“The respect and recognition in the community through receiving the Creative Renewal Arts Fellowship has certainly had an impact on my life and therefore my career. I often joked that I was one of the best unknown artists in the city. I will honor this time as a point of reflection and a time of renewed motivation about my philosophies as an artist.“
For visual artist Susan D. Brewer, the omens of positive change began manifesting immediately upon receiving her fellowship. “As soon as I received the fellowship, the building adjacent to my studio, which was a yellow brick color, was painted a dark green. All of the reflective light of the yellow brick was now a dark shadow. I started a small series of automatic drawings to try and deal with the disturbance of working in a darkened studio. Using a format of 8 by 10 inch drawings challenged me to think of composition on a different scale.” This is the spark that ignited Brewer’s new body of work.

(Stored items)
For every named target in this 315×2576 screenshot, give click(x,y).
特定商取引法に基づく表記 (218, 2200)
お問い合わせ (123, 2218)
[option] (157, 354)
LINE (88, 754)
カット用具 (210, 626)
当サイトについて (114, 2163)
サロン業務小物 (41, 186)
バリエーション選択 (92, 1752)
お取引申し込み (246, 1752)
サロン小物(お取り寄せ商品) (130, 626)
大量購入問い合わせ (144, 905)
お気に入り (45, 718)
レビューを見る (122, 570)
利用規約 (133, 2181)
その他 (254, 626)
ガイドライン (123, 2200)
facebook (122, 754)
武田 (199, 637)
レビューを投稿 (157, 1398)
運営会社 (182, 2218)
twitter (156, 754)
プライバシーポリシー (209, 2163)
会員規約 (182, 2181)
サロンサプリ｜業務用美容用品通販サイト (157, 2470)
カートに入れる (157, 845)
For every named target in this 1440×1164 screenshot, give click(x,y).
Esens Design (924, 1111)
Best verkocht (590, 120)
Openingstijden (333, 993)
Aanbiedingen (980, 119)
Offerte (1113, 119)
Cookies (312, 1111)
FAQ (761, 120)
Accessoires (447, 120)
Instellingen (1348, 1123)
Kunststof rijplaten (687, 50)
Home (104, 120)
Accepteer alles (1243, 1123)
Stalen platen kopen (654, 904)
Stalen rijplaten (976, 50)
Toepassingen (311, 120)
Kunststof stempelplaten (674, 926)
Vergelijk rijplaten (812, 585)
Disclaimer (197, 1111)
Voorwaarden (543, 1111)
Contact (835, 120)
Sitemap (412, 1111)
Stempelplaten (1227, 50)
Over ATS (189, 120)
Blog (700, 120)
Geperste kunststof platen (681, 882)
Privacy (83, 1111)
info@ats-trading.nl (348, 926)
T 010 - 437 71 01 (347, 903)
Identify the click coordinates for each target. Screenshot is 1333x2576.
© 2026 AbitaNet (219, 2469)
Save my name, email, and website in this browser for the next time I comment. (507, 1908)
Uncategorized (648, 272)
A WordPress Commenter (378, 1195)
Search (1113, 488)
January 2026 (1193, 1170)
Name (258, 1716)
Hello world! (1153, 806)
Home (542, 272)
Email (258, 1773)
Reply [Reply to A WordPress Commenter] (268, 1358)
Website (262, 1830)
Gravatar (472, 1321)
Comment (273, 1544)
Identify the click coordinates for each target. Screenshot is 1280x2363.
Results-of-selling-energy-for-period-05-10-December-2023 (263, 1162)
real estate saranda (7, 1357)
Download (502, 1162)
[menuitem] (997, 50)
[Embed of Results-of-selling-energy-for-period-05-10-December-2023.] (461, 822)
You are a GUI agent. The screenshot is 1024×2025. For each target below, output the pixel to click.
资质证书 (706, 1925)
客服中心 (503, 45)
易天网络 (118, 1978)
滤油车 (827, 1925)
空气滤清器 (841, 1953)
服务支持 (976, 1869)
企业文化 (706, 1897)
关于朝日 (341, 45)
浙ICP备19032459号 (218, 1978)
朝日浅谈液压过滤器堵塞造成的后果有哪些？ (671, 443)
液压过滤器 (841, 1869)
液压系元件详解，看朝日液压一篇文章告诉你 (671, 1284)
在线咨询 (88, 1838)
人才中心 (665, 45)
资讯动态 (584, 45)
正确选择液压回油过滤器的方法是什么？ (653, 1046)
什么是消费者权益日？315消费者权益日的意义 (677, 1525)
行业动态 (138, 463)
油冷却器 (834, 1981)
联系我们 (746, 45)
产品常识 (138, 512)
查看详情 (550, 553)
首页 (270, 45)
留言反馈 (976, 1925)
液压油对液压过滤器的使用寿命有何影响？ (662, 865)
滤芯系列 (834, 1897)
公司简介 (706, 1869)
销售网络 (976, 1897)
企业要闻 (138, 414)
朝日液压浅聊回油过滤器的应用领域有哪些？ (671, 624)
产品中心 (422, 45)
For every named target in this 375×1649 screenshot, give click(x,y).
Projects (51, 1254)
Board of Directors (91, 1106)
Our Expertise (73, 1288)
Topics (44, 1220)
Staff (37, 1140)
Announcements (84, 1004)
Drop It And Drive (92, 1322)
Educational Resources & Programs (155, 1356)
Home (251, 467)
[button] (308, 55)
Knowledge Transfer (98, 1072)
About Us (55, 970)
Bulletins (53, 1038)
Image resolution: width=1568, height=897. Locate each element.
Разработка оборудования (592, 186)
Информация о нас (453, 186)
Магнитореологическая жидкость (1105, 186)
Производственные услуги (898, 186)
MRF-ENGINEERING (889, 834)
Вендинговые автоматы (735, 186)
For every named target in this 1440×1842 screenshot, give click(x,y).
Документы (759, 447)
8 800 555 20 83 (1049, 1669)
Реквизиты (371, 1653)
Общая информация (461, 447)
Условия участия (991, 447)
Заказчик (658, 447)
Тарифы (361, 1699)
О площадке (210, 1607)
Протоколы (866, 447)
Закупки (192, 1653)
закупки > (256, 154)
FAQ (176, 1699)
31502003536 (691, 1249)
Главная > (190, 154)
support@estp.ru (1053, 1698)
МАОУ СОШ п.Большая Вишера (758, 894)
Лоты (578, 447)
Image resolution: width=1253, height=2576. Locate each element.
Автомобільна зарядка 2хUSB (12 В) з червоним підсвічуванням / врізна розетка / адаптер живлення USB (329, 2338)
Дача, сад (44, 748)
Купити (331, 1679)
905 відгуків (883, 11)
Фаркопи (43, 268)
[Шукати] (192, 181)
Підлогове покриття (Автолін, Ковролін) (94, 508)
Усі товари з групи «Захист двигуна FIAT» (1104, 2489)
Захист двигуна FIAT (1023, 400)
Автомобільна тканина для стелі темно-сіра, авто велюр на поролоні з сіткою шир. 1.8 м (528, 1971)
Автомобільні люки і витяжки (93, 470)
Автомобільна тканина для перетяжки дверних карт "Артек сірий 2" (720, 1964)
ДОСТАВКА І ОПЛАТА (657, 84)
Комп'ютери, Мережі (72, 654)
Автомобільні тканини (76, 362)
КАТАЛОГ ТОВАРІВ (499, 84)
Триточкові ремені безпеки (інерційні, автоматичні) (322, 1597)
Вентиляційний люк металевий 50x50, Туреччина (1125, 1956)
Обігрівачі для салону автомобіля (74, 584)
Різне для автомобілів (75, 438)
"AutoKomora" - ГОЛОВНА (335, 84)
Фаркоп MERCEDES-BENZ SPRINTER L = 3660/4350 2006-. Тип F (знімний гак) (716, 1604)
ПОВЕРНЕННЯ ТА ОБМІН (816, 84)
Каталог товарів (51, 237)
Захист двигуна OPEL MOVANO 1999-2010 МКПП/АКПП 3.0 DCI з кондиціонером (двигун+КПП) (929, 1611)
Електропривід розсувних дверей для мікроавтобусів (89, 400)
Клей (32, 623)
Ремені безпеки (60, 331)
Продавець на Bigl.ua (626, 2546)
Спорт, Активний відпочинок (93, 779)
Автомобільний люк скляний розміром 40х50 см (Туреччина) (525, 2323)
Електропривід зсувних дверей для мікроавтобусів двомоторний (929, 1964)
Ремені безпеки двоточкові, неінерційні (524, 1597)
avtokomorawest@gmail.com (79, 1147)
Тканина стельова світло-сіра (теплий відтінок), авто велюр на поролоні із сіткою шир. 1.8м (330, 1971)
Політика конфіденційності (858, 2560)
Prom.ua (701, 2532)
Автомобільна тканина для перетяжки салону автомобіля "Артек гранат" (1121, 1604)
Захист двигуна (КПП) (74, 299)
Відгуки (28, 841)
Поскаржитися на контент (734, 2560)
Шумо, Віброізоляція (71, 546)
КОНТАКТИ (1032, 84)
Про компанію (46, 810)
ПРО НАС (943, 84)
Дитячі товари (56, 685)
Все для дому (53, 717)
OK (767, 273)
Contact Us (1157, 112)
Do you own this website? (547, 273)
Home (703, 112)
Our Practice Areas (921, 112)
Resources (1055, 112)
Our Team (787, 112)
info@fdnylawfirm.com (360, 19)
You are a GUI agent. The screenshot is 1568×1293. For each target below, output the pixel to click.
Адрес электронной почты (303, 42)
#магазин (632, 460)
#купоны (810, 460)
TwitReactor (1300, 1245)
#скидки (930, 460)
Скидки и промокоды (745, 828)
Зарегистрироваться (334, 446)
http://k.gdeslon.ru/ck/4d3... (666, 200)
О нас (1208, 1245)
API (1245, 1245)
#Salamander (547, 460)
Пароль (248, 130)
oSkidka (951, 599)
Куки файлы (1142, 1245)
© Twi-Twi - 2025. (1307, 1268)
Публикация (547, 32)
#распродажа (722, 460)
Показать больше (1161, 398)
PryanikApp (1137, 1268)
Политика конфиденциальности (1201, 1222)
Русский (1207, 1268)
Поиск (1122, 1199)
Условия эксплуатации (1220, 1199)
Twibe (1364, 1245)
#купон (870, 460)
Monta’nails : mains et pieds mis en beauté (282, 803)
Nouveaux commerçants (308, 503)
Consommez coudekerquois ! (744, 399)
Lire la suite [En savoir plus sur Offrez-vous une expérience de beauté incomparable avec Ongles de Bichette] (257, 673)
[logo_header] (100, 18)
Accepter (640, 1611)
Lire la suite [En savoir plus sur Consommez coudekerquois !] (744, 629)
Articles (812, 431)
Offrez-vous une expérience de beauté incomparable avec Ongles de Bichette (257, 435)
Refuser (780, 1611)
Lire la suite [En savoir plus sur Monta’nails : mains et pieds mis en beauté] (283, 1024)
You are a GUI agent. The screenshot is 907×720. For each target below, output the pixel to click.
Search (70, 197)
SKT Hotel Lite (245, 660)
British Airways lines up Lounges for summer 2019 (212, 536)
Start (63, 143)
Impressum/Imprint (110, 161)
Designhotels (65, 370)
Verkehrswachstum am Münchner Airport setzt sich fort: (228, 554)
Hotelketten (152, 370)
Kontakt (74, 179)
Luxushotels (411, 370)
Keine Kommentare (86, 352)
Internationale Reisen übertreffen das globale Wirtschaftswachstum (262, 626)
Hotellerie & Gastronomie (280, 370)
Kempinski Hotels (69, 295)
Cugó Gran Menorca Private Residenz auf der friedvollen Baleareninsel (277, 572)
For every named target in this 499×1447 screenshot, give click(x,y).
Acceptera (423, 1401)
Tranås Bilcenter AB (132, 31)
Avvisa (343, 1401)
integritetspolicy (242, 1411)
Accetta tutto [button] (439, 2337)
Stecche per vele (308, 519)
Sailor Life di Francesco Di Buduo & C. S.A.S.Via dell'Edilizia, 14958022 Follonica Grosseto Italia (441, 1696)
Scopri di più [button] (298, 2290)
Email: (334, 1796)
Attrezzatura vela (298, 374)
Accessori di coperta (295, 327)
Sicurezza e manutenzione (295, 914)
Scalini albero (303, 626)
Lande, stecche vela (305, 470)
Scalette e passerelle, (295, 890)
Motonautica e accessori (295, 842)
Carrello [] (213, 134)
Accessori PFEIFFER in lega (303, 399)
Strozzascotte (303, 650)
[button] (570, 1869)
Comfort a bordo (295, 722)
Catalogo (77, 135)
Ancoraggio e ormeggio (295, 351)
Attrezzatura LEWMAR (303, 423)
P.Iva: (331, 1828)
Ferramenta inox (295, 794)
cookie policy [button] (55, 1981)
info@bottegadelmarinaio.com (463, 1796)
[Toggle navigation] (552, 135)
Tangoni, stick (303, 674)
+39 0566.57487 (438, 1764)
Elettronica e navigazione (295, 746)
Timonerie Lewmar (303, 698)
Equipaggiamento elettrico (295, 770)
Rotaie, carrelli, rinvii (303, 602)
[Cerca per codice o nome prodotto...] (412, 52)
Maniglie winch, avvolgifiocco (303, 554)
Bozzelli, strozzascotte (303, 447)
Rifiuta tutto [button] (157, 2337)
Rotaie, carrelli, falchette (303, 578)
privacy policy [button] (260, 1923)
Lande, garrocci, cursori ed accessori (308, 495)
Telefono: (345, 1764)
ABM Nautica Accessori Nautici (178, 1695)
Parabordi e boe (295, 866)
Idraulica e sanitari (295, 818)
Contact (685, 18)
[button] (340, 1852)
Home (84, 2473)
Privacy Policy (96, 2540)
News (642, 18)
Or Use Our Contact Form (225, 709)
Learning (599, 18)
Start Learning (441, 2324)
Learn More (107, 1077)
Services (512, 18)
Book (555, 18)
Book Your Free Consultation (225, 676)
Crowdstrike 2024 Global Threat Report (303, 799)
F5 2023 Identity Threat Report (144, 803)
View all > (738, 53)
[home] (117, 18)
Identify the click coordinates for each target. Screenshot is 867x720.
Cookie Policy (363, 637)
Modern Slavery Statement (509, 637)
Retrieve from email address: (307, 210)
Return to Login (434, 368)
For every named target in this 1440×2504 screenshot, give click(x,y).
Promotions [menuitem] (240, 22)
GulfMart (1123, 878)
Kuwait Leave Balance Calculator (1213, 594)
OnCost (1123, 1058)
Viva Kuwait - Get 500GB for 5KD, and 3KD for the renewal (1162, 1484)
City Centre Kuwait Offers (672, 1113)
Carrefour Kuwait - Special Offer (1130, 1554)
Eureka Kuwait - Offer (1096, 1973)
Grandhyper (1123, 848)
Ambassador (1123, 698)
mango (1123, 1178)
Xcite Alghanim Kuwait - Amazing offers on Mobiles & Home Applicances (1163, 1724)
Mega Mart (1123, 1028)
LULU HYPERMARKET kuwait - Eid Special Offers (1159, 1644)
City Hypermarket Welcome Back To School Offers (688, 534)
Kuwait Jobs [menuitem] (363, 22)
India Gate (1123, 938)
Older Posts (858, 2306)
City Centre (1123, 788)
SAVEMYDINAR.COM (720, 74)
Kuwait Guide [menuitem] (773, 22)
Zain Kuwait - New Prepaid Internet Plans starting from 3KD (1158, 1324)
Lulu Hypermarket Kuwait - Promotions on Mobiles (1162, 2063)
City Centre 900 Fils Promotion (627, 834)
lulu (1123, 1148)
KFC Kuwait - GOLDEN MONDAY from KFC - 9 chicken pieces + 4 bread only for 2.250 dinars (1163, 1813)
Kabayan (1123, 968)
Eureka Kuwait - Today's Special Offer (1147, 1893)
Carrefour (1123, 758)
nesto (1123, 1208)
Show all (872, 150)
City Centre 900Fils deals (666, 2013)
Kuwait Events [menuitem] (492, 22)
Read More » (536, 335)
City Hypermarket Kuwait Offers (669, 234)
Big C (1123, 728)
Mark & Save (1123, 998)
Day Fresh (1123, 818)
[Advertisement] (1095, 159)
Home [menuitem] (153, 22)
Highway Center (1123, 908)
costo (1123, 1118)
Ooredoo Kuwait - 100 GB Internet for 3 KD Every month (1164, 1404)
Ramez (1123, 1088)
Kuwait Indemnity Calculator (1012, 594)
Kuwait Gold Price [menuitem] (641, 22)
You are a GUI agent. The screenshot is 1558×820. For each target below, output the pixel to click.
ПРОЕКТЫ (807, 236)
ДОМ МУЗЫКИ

#### GOAL OF THE EXERCISE
In the passage about the Creative Renewal Arts Fellowship, list in order each development that the paragraph beginning "For visual artist Susan D. Brewer" reports after Brewer received the fellowship.

#### SOLUTION
1. The building next to her studio, which had been a yellow brick color, was painted dark green.
2. The reflective light of the yellow brick turned into a dark shadow.
3. She began a small series of automatic drawings to deal with working in a darkened studio.
4. The 8 by 10 inch format of the drawings challenged her to think of composition on a different scale.
5. This sparked her new body of work.